---------- Records provided

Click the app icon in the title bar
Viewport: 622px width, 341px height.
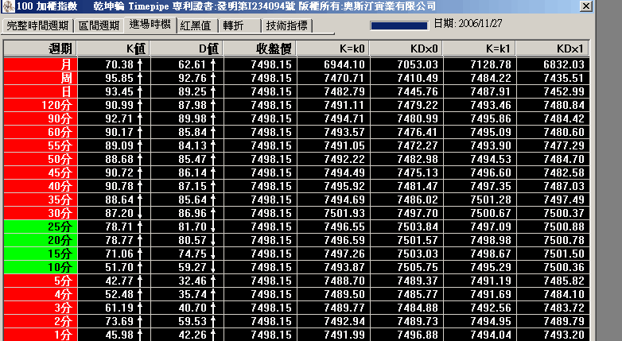click(7, 6)
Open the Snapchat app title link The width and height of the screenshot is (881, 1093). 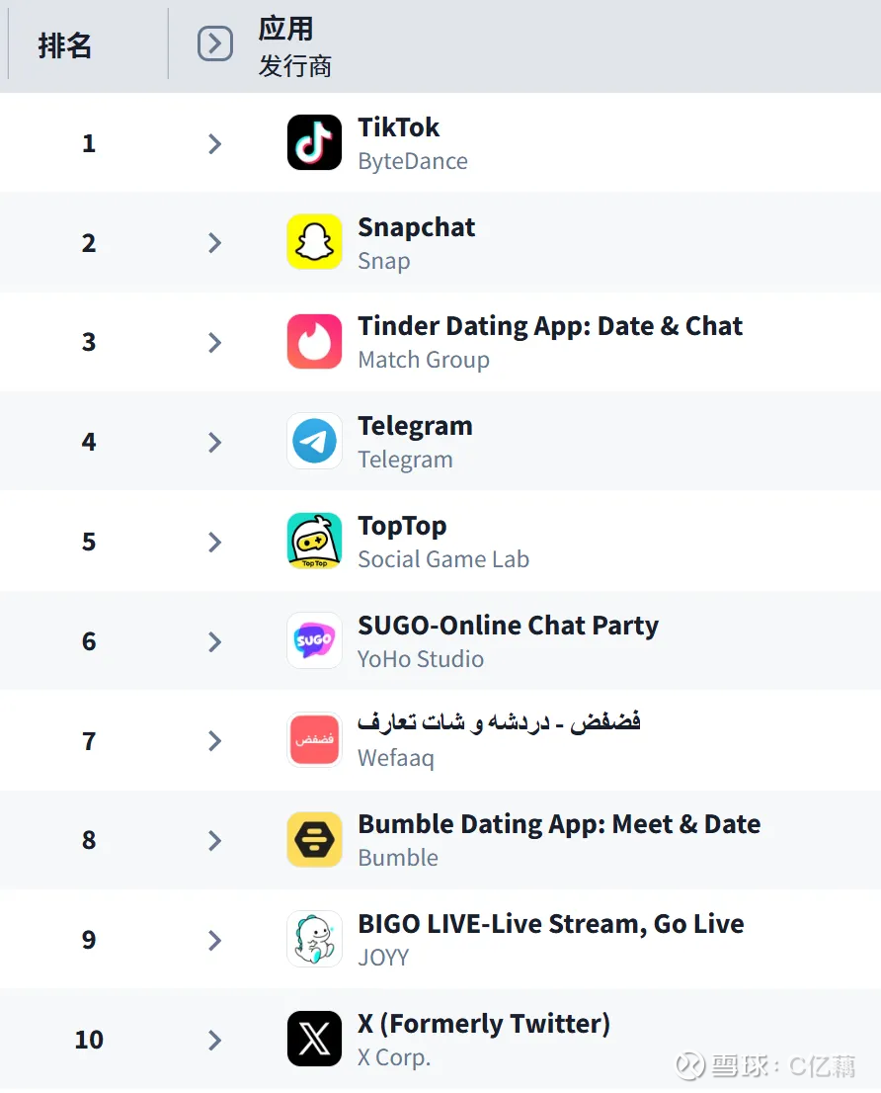pyautogui.click(x=416, y=227)
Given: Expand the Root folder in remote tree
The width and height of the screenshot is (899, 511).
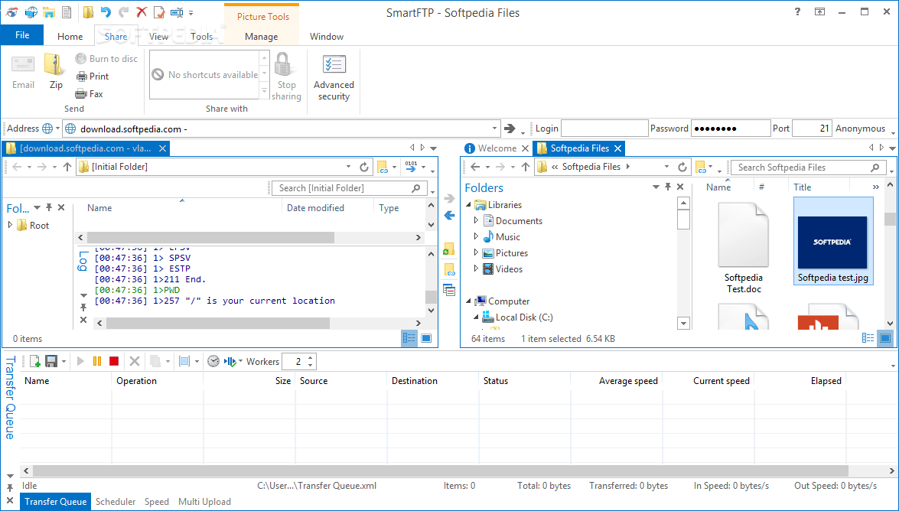Looking at the screenshot, I should pyautogui.click(x=10, y=226).
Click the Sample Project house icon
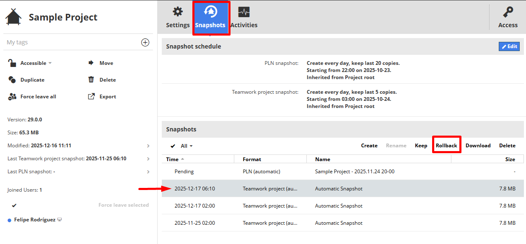This screenshot has height=244, width=526. coord(13,17)
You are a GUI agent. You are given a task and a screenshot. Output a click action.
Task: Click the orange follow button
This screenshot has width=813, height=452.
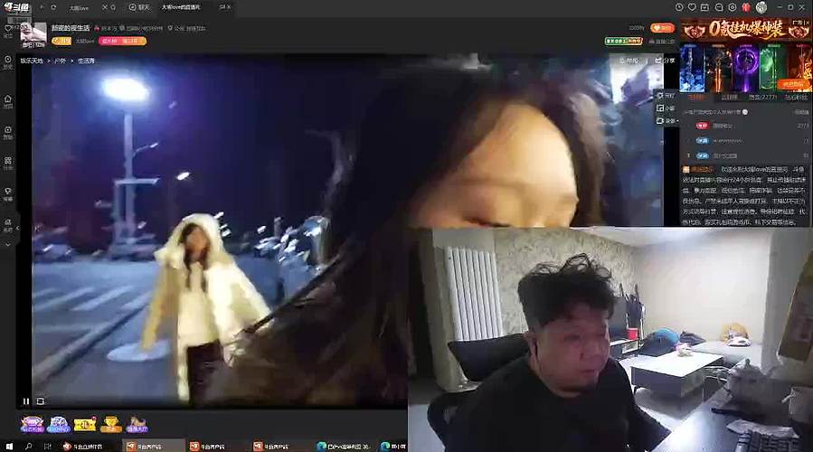coord(662,28)
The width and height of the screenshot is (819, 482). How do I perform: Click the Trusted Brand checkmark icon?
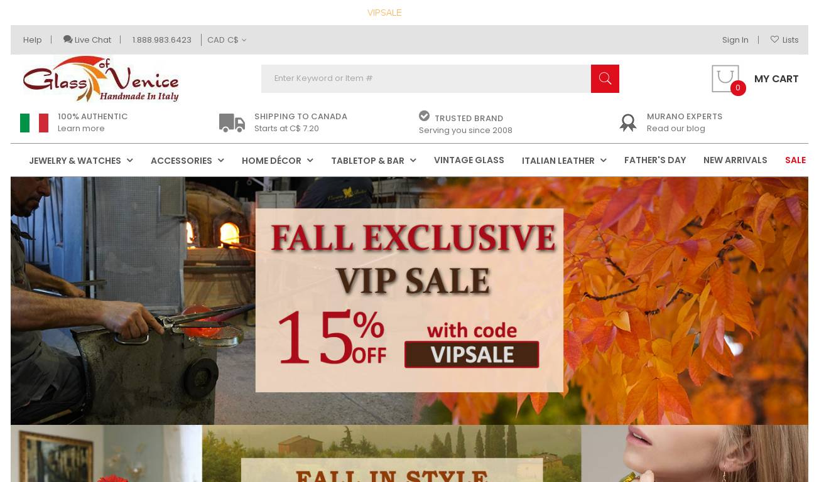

--------------------

== Exercise prompt ==
Write the lines out again exactly, beginning at the one containing "This screenshot has width=813, height=452." and ending with the last line of the entries, but without any pictures.

== Response ==
This screenshot has width=813, height=452.
coord(662,28)
The width and height of the screenshot is (819, 482). How do I perform: Click the Trusted Brand checkmark icon?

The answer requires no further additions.